> **TASK DIRECTIONS**
Starting at the line that contains "Open the 91 pessoas estão tweetando link" and going through the end of the records, put those lines into a numbered list. Skip blank lines and leave the pictures out.

┌─ DATASET ROWS

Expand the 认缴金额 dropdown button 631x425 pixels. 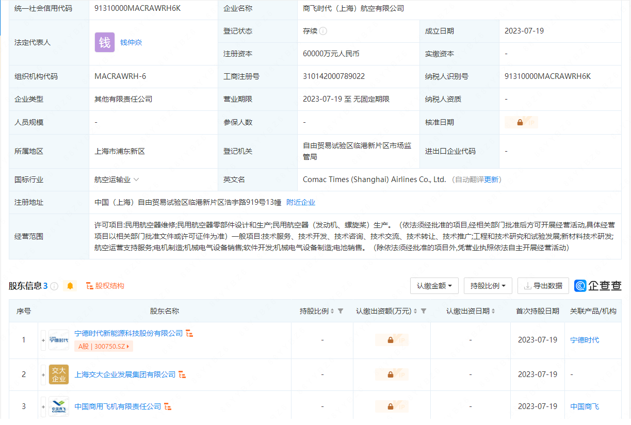pos(434,286)
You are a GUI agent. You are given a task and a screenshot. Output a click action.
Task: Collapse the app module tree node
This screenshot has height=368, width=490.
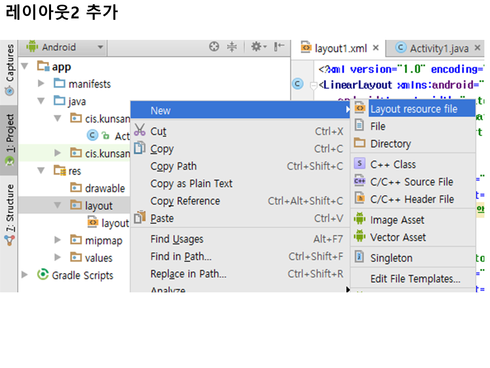click(25, 66)
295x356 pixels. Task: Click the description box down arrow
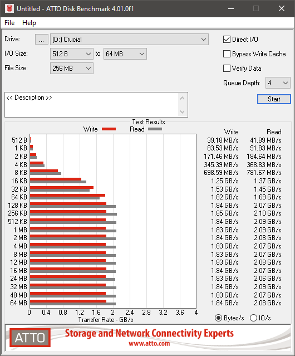pos(182,112)
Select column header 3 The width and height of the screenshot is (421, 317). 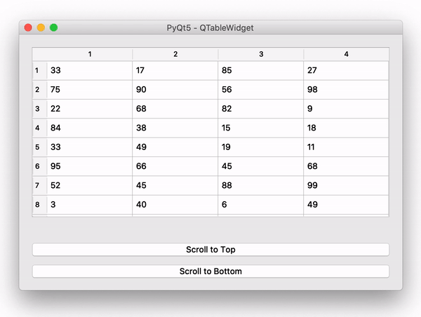261,54
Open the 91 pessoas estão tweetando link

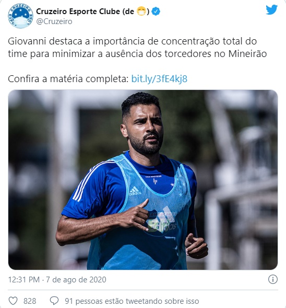[132, 301]
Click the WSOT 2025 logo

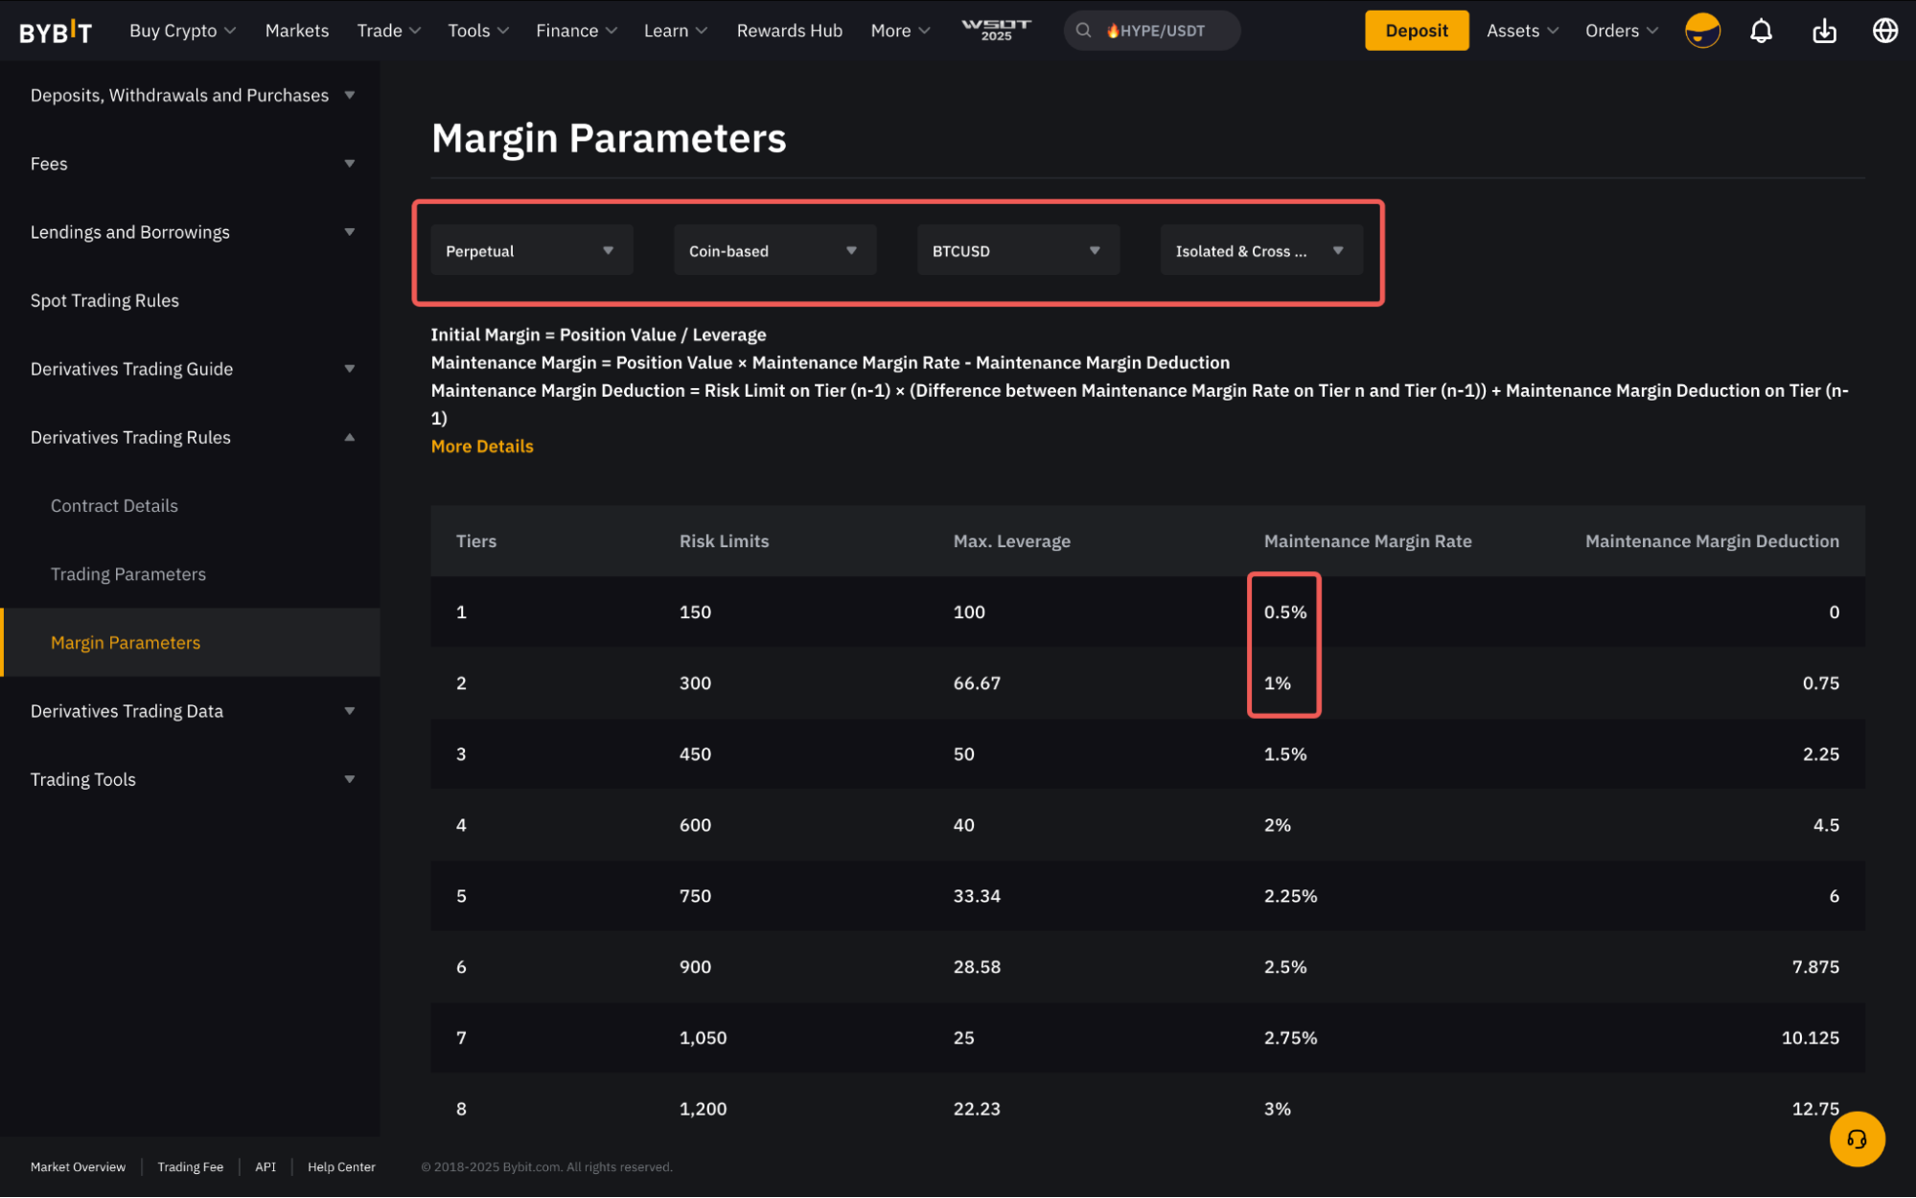point(996,30)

└─

> **REPLY TO THE TASK**
1. Open the 91 pessoas estão tweetando link
2. [132, 301]
3. Click the WSOT 2025 logo
4. point(996,30)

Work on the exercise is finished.